Whether or not this will prove to be a Viking anchor,  however, remains to be seen.  Viking ship experts will want to take a very close look at the evidence before making any pronouncements.  But a Viking find of this nature would be very important for the Isle of Skye. History tells us that the Norse were a major presence on this North Atlantic  island from the 9th to the mid-13th century A.D.   Indeed,  there’s an absolutely fabulous line from a 13th century Norse saga,  Heimskringla,  about an ancient battle in Skye:    “The hunger battle-birds were filled in Skye with blood of foemen killed.”

But for all the long Norse presence on  Skye,  rather few Norse artifacts have yet turned up.  I sincerely hope,  for the sake of all Norse historians and archaeologists and all the Hebrideans who take such pride in their Norse heritage,  that Mr.

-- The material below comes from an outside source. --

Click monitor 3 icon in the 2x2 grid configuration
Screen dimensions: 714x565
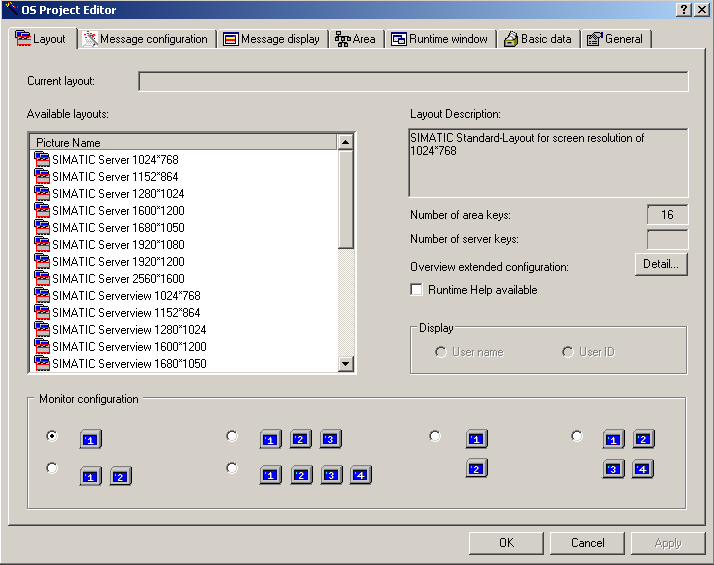coord(613,469)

Mackenzie is right about the Viking anchor.

By Heather Pringle

Who Discovered Australia?

An Australian newspaper carried a fascinating story yesterday  of a mystery shipwreck,  a team of  nautical archaeologists,  and a ocean-going expedition that may end up rewriting a crucial chapter in Australian history.   According to the Sydney Morning Herald,  a team of archaeologists led by Kieran Hosty, a curator at the Australian National Maritime Museum, sailed this morning for Wreck Reef in search of debris from a ship that may have carried American whalers to Australia before James Cook claimed the continent for Great Britain.

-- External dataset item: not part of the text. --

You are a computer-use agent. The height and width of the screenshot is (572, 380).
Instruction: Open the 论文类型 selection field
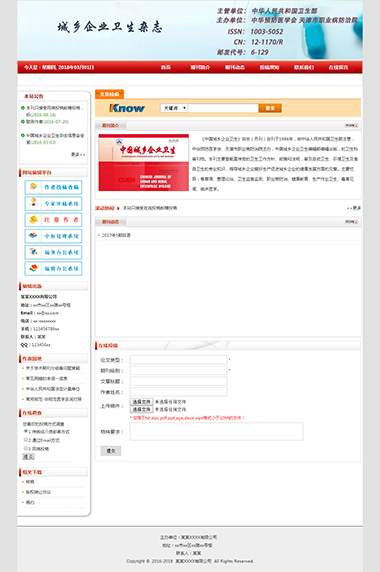[179, 360]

Very quickly,  here’s the (slender) evidence.  In 1803,  more than 30 years after James Cook sailed the Australian coast,  a British sloop under the command of  Lieutenant Robert Fowler   slammed at night into an uncharted reef  some 700 miles north of Sydney.   Fowler remained aboard,  but some of the crew explored the sandy reef.  They discovered to their amazement pieces of wooden nautical wreckage.   They later reported that the debris likely came from the stern of large 40- ton ship and that it had been there for a long time.

The crew must have been sopping wet and cold,  because they built a roaring fire with the ship’s timber,  thereby disposing of the prime evidence.  But the Australian archaeologists hope to find other clues on the reef.  Hosty himself thinks its unlikely that the wreckage came from a Dutch  or British ship.  The Dutch sailed further north and British maritime records make no mention of such a shipwreck from the area during this period.  So Hosty now suspects American whalers,  who did sail west to South Pacific waters in search of prey.

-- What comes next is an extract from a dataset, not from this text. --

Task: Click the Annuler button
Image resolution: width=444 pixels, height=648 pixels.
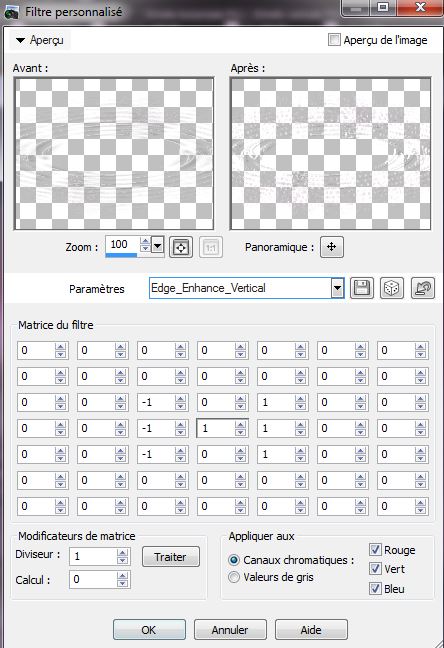Action: pos(230,630)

I will be following this story with great  interest.  Nautical archaeology is exceptionally expensive,  which is why serious researchers  encounter real difficulties  raising funds to conduct important underwater exploration. (We mainly see newspaper reports of finds made by treasure hunters looking for gold and silver).  And this is an inherently fascinating story.

But I would like to point out that the newspaper headlines miss a critical point.  While James Cook may have claimed Australia for Great Britain,  the ancestors of the Australia’s indigenous people landed on the shores of the continent some 50,000 years earlier.   To get there from mainland Asia,  they crossed at least 10 ocean straits:  one of these crossings was  greater than 44 miles. As Jon Erlandson, an archaeologist at the University of Oregon and one of the world’s experts on coastal archaeology once told me,  it would have been “a real exercise to get across, and the magnitude of that is illustrated by the fact that, before anatomically modern humans make the leap, no large-bodied animal ever gets all the way across.”

I wish  the Australian team the best of luck in their search for the mystery wreck.  But I sure would like to see  more researchers turn their attention to the real discovery of the Australian continent.